**TASK INSTRUCTIONS**.
Please copy, exactly as they appear below, the lines from the one containing "Given: Increase Flat" through the one containing "Task: Click 編集 memo link for 特願2021-120033".

**RECORDS FOR THIS TASK**.

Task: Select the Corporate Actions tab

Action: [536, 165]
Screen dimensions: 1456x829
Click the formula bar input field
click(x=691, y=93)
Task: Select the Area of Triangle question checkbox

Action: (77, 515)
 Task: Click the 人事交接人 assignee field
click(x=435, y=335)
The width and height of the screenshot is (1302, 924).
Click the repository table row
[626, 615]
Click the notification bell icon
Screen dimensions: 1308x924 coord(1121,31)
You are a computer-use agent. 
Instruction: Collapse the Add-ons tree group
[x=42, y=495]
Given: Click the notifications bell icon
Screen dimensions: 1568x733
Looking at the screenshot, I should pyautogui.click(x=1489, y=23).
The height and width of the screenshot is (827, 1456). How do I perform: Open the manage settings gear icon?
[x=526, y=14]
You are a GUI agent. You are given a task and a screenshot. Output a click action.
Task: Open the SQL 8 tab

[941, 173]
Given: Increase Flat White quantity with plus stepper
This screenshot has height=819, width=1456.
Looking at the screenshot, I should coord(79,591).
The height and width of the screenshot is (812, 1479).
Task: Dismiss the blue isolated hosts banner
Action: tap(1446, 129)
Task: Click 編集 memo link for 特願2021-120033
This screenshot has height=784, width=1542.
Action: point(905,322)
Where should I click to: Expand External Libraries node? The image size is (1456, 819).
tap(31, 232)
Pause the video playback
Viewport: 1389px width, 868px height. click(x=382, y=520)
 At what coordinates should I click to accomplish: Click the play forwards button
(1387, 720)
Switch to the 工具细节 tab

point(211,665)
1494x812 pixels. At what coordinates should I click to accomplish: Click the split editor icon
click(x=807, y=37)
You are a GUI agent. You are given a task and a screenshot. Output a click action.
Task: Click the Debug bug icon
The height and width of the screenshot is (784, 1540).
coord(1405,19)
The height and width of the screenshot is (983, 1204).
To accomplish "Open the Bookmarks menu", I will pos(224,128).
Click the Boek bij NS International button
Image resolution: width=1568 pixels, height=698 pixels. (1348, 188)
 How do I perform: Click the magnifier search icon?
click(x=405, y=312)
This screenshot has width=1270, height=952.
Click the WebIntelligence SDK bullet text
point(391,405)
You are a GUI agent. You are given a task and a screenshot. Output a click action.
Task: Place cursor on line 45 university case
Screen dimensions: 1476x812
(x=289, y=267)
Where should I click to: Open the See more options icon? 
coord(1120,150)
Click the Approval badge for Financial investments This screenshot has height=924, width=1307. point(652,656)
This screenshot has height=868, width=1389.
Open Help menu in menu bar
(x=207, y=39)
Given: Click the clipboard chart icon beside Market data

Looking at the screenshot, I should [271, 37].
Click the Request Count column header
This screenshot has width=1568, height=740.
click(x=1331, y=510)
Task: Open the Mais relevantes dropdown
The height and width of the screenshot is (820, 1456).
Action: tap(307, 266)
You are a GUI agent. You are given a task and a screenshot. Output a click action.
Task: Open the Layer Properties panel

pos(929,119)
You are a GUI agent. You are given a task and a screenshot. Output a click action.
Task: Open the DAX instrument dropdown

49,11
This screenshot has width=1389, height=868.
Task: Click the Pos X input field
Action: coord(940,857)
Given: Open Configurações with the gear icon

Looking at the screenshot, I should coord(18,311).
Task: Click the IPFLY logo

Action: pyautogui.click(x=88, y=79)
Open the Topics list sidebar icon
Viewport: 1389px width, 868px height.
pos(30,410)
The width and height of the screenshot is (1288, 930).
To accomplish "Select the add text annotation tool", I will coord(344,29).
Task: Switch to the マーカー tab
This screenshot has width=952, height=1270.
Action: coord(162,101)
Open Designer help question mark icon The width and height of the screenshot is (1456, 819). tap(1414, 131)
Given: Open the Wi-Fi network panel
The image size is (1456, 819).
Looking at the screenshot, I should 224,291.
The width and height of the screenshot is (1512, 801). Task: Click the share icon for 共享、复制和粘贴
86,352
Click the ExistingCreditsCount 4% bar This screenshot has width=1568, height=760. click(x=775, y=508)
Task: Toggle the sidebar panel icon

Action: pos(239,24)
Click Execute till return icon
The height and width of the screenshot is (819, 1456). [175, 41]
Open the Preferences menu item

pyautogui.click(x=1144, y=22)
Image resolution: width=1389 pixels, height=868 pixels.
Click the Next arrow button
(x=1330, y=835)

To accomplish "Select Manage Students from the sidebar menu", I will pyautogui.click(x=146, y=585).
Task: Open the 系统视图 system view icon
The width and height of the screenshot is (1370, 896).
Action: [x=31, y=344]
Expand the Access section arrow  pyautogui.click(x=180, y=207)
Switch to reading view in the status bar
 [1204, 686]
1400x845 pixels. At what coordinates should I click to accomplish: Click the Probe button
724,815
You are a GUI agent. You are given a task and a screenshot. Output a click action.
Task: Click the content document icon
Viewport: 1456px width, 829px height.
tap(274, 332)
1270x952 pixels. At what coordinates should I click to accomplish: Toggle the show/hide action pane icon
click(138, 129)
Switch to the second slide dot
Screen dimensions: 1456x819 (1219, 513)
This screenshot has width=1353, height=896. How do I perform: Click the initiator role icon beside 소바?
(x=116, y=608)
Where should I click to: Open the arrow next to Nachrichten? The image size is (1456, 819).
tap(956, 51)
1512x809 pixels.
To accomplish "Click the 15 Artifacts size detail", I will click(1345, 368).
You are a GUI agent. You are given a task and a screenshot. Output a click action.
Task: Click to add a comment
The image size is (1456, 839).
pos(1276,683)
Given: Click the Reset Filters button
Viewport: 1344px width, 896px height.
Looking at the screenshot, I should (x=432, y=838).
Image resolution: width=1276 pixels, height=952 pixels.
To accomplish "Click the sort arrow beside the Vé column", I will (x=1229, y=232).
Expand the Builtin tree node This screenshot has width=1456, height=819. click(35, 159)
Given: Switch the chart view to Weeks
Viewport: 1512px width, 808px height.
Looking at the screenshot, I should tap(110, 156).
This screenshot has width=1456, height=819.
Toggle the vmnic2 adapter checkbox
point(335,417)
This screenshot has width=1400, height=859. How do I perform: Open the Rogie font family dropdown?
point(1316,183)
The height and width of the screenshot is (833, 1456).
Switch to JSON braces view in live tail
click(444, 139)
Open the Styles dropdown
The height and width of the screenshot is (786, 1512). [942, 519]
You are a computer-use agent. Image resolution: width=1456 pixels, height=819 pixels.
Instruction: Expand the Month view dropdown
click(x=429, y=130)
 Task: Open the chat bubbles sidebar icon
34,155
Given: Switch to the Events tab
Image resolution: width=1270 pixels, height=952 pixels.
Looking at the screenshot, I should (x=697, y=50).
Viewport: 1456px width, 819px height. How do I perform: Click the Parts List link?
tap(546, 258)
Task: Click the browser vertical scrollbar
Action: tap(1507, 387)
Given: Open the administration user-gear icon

**COMPLETED TASK**.
Given: Increase Flat White quantity with plus stepper
This screenshot has height=819, width=1456.
Looking at the screenshot, I should coord(79,591).
The height and width of the screenshot is (812, 1479).
Task: Dismiss the blue isolated hosts banner
Action: tap(1446, 129)
Task: Click 編集 memo link for 特願2021-120033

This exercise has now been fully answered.